Kłaczków się nie pozbędziesz, ale grubsze kawałki fajnie się wyjmuje. No i nie ma tego śmiecenia. Druga wersja to garnek z dziurkami, właśnie taki niedawno dostałam, gotujesz jak normalnie, potem podnosisz wkładkę i w zasadzie masz czysty wywar. Możesz przecedzić przez gazę.

corpse bride - 1 Sierpnia 2011, 22:28

ja do niedawna miałam bardzo małą kuchnię z trzema szafkami na krzyż i nie mogłam gromadzić gadżetów, choćbym chciała. teraz jest trochę lepiej i w końcu mam jakieś ekstrawaganckie sprzęty i nie waham się ich używać :)
Kai - 2 Sierpnia 2011, 12:43

Mmm, właśnie dotarł nóż do siekania, pojemniczki na przyprawy (nie miałam na kozieradkę, bo nie spodziewałam się, że kupię), miseczka w muszelki i suszona cebula.

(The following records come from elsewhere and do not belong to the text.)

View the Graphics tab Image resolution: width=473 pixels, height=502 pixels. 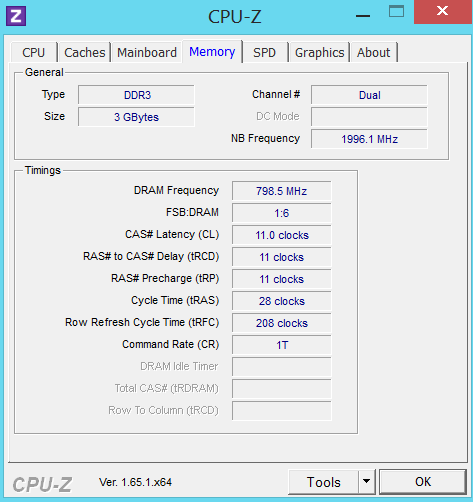320,52
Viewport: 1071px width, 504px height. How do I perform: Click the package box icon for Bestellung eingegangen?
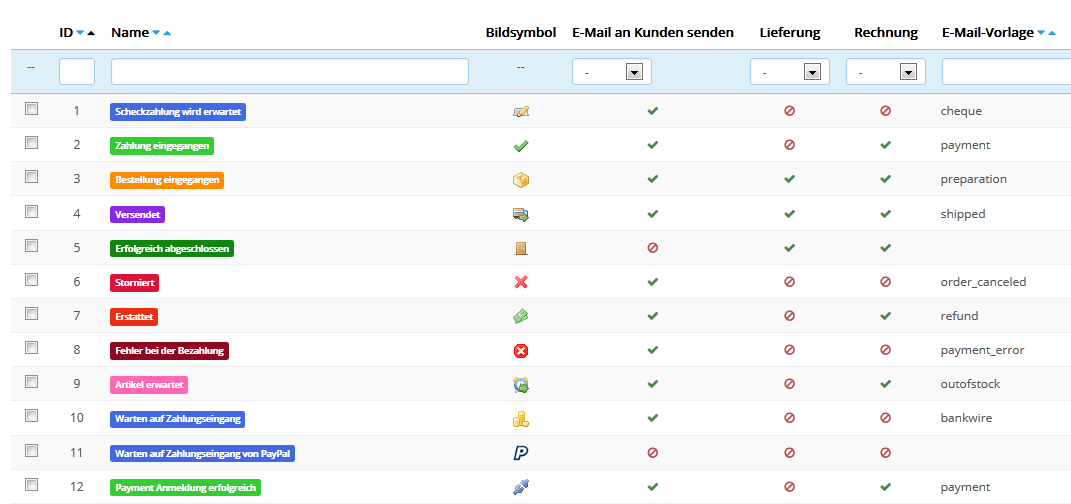520,180
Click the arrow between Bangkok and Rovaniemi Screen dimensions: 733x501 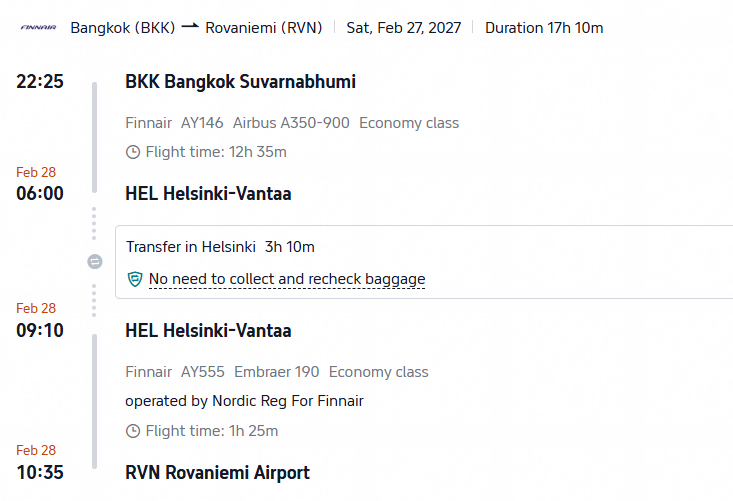(190, 27)

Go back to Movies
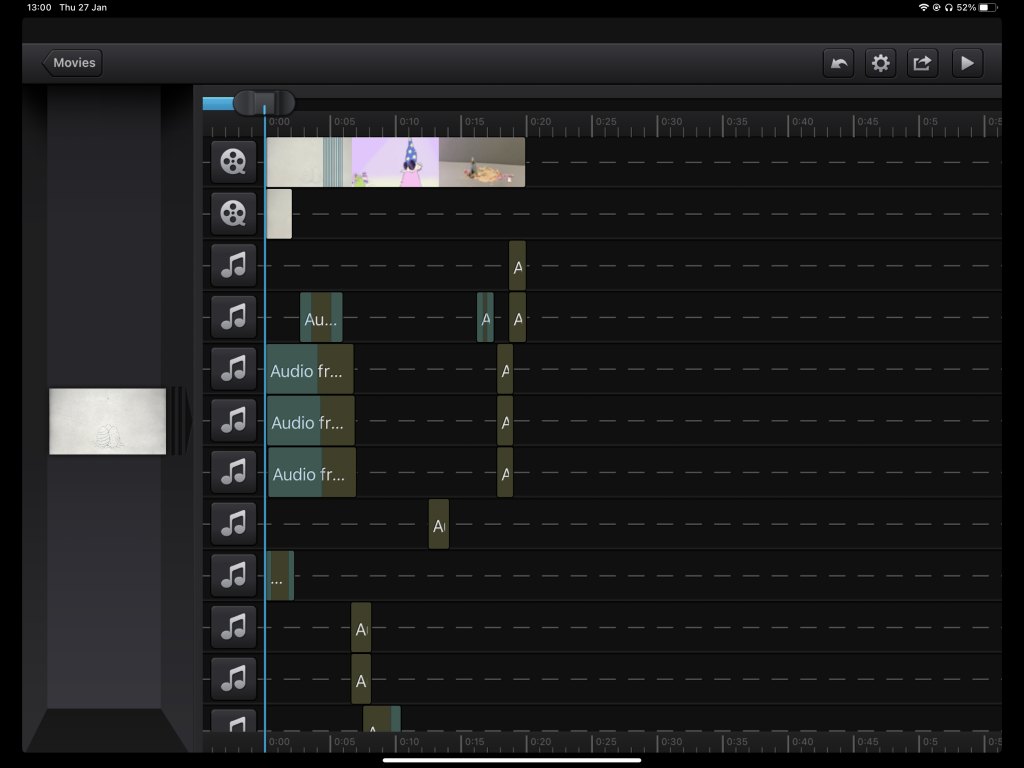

Z gadżetów polecam stolnicę silikonową. Nie da się wprawdzie na niej kroić nożem, ale już szpatułką można. Przecudnie wygodna, bo po umyciu zwijam w rolkę i wieszam na haku. A podobno (nie próbowałam!) można na niej piec. Muszę zamówić mniejszą i sprawdzić. W ogóle gadżety z silikonu są boskie - rękawice izolacyjne (o niebo lepsze od szmacianych), naczynie do gotowania na parze, wyciskadło do cytryn z koreczkiem, wszelkiego rodzaju szpatułki, pędzle, łopatki itp. I narzędzie wielofunkcyjne - łyżka, łopatka, mały cedzak i nożyk do krojenia w naczyniu w jednym.

Znakomita jest też ostrzałka ceramiczna do noży.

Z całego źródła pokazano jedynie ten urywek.